Data records
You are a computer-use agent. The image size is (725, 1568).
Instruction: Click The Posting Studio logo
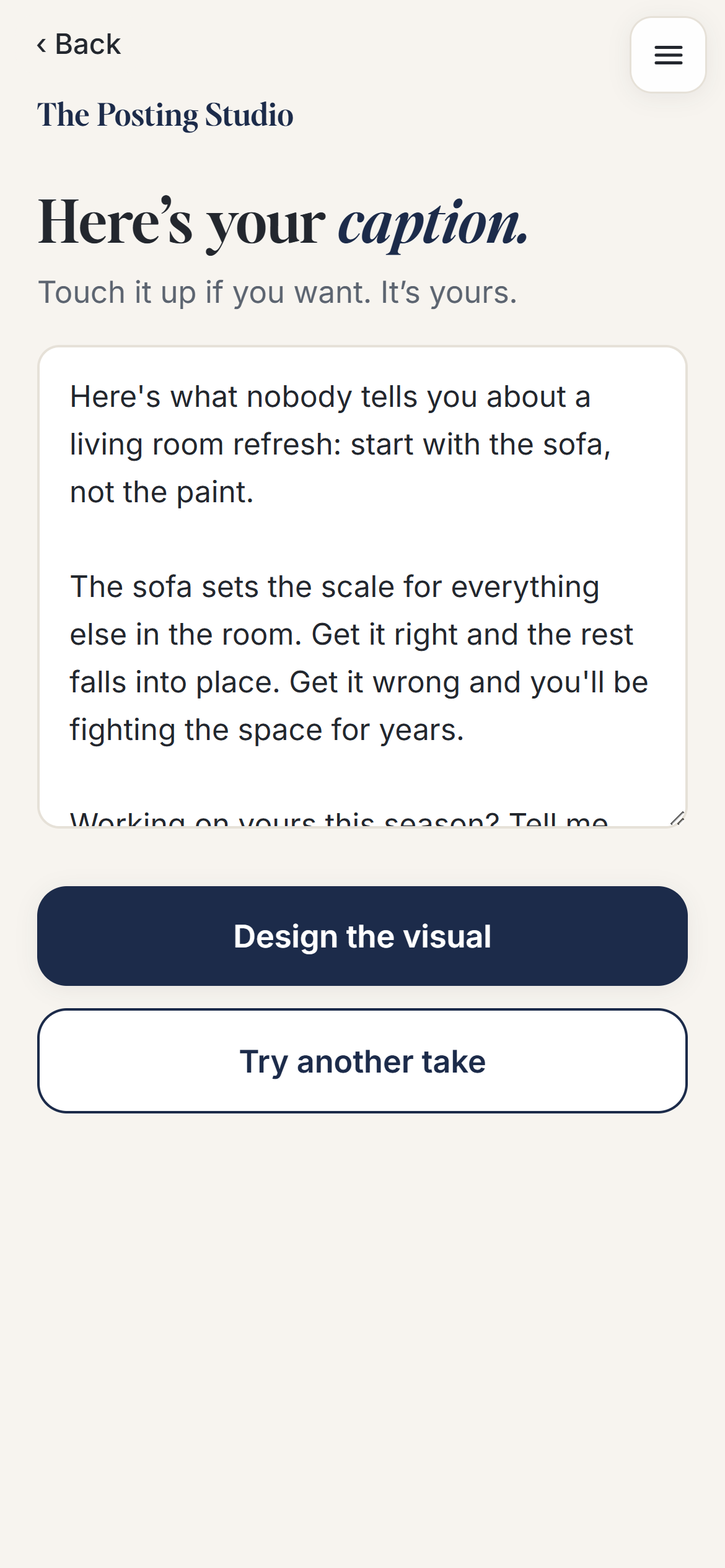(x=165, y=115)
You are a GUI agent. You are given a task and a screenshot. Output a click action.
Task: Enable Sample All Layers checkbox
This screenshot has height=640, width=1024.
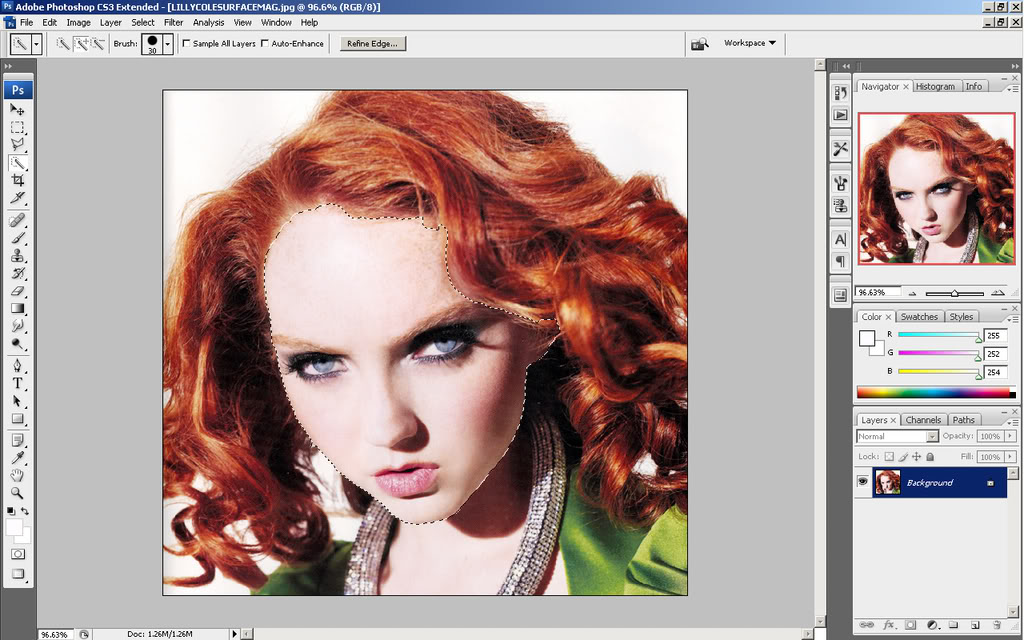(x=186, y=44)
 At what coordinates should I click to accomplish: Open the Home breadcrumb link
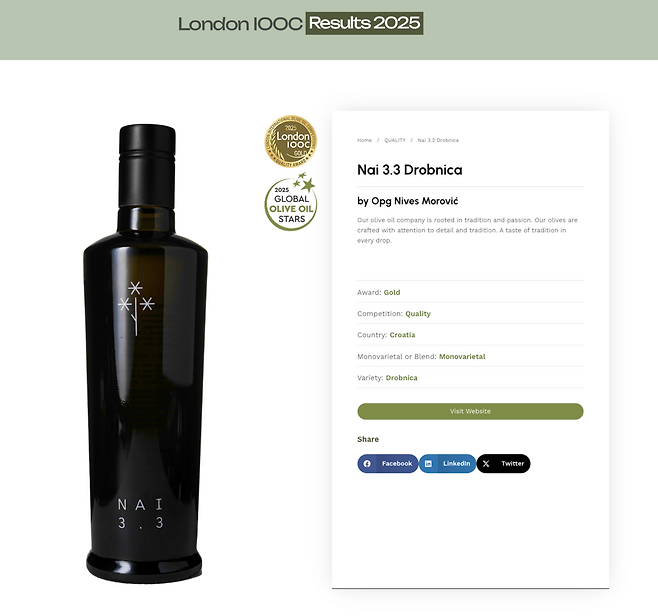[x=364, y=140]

EXERCISE BRIEF: Read through the data and copy every line where "agent" shows up.

RESPONSE:
You are a computer-use agent. The image size is (725, 1568).
You are a GUI agent. You are given a task and a screenshot. Output a click action.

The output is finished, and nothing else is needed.